> [Requirement]
Each entry needs to be retyped exactly, with nothing added or dropped.

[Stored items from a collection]
•••••

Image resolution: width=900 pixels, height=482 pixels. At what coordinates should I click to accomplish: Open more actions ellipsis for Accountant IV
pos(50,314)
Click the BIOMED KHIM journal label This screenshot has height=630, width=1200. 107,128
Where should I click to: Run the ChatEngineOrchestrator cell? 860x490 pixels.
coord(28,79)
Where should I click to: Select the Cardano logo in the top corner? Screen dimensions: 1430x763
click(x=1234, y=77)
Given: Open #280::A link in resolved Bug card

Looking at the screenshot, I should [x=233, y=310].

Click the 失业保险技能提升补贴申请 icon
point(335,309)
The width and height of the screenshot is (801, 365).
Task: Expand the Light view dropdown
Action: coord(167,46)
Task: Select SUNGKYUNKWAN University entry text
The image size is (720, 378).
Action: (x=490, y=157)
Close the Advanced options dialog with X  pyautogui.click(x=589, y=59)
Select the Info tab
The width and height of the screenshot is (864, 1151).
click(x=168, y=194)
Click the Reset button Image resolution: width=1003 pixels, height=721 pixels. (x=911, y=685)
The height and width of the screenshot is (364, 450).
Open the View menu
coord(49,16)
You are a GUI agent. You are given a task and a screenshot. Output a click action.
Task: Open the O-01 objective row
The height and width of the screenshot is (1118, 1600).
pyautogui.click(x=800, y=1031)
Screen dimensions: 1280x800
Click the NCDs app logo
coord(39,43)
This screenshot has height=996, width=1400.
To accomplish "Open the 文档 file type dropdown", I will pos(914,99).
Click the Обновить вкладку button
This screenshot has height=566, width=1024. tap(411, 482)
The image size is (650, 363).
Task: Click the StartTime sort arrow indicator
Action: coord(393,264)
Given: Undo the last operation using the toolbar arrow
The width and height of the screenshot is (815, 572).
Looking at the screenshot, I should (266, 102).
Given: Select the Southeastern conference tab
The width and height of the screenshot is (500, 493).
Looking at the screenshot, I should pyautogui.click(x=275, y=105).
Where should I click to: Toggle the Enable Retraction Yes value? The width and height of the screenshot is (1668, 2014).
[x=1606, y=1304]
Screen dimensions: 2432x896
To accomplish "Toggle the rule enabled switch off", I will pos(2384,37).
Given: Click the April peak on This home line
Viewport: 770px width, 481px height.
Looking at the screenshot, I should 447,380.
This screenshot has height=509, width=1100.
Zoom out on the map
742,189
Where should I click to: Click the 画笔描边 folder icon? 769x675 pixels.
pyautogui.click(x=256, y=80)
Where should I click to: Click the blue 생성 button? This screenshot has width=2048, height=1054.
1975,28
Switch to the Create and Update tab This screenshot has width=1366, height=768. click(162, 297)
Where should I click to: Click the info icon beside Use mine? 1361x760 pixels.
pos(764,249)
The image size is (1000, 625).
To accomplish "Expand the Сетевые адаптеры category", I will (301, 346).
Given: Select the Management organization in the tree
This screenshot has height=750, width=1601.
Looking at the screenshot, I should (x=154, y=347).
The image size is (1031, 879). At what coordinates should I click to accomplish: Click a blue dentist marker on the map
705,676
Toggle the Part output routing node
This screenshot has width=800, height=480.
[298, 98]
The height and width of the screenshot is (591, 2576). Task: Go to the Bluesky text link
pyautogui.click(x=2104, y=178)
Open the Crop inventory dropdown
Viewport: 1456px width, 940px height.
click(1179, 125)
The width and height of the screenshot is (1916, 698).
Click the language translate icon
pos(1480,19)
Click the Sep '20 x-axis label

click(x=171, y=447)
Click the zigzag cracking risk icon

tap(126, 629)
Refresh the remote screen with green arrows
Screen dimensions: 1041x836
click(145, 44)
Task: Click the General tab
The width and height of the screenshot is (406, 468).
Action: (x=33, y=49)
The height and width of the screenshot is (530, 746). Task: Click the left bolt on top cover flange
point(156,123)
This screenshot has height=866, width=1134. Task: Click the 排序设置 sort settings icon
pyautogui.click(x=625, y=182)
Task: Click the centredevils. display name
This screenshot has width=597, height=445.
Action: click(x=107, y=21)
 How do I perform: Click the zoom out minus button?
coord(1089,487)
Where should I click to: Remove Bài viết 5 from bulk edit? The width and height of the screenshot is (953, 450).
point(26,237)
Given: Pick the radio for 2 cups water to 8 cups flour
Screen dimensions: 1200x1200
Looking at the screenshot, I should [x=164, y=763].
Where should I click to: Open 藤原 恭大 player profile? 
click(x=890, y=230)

•••••

> [Written answer]
Image resolution: width=900 pixels, height=482 pixels. At what coordinates should I click to accomplish: Open more actions ellipsis for Accountant IV
pos(50,314)
Click the BIOMED KHIM journal label This screenshot has height=630, width=1200. 107,128
Where should I click to: Run the ChatEngineOrchestrator cell? 860x490 pixels.
coord(28,79)
Where should I click to: Select the Cardano logo in the top corner? Screen dimensions: 1430x763
click(x=1234, y=77)
Given: Open #280::A link in resolved Bug card

Looking at the screenshot, I should [x=233, y=310].

Click the 失业保险技能提升补贴申请 icon
point(335,309)
The width and height of the screenshot is (801, 365).
Task: Expand the Light view dropdown
Action: coord(167,46)
Task: Select SUNGKYUNKWAN University entry text
The image size is (720, 378).
Action: (x=490, y=157)
Close the Advanced options dialog with X  pyautogui.click(x=589, y=59)
Select the Info tab
The width and height of the screenshot is (864, 1151).
click(x=168, y=194)
Click the Reset button Image resolution: width=1003 pixels, height=721 pixels. (x=911, y=685)
The height and width of the screenshot is (364, 450).
Open the View menu
coord(49,16)
You are a GUI agent. You are given a task and a screenshot. Output a click action.
Task: Open the O-01 objective row
The height and width of the screenshot is (1118, 1600).
pyautogui.click(x=800, y=1031)
Screen dimensions: 1280x800
Click the NCDs app logo
coord(39,43)
This screenshot has height=996, width=1400.
To accomplish "Open the 文档 file type dropdown", I will pos(914,99).
Click the Обновить вкладку button
This screenshot has height=566, width=1024. tap(411, 482)
The image size is (650, 363).
Task: Click the StartTime sort arrow indicator
Action: coord(393,264)
Given: Undo the last operation using the toolbar arrow
The width and height of the screenshot is (815, 572).
Looking at the screenshot, I should (266, 102).
Given: Select the Southeastern conference tab
The width and height of the screenshot is (500, 493).
Looking at the screenshot, I should pyautogui.click(x=275, y=105).
Where should I click to: Toggle the Enable Retraction Yes value? The width and height of the screenshot is (1668, 2014).
[x=1606, y=1304]
Screen dimensions: 2432x896
To accomplish "Toggle the rule enabled switch off", I will pos(2384,37).
Given: Click the April peak on This home line
Viewport: 770px width, 481px height.
Looking at the screenshot, I should 447,380.
This screenshot has height=509, width=1100.
Zoom out on the map
742,189
Where should I click to: Click the 画笔描边 folder icon? 769x675 pixels.
pyautogui.click(x=256, y=80)
Where should I click to: Click the blue 생성 button? This screenshot has width=2048, height=1054.
1975,28
Switch to the Create and Update tab This screenshot has width=1366, height=768. click(162, 297)
Where should I click to: Click the info icon beside Use mine? 1361x760 pixels.
pos(764,249)
The image size is (1000, 625).
To accomplish "Expand the Сетевые адаптеры category", I will (301, 346).
Given: Select the Management organization in the tree
This screenshot has height=750, width=1601.
Looking at the screenshot, I should (x=154, y=347).
The image size is (1031, 879). At what coordinates should I click to accomplish: Click a blue dentist marker on the map
705,676
Toggle the Part output routing node
This screenshot has width=800, height=480.
[298, 98]
The height and width of the screenshot is (591, 2576). Task: Go to the Bluesky text link
pyautogui.click(x=2104, y=178)
Open the Crop inventory dropdown
Viewport: 1456px width, 940px height.
click(1179, 125)
The width and height of the screenshot is (1916, 698).
Click the language translate icon
pos(1480,19)
Click the Sep '20 x-axis label

click(x=171, y=447)
Click the zigzag cracking risk icon

tap(126, 629)
Refresh the remote screen with green arrows
Screen dimensions: 1041x836
click(145, 44)
Task: Click the General tab
The width and height of the screenshot is (406, 468).
Action: (x=33, y=49)
The height and width of the screenshot is (530, 746). Task: Click the left bolt on top cover flange
point(156,123)
This screenshot has height=866, width=1134. Task: Click the 排序设置 sort settings icon
pyautogui.click(x=625, y=182)
Task: Click the centredevils. display name
This screenshot has width=597, height=445.
Action: click(x=107, y=21)
 How do I perform: Click the zoom out minus button?
coord(1089,487)
Where should I click to: Remove Bài viết 5 from bulk edit? The width and height of the screenshot is (953, 450).
point(26,237)
Given: Pick the radio for 2 cups water to 8 cups flour
Screen dimensions: 1200x1200
Looking at the screenshot, I should [x=164, y=763].
Where should I click to: Open 藤原 恭大 player profile? 
click(x=890, y=230)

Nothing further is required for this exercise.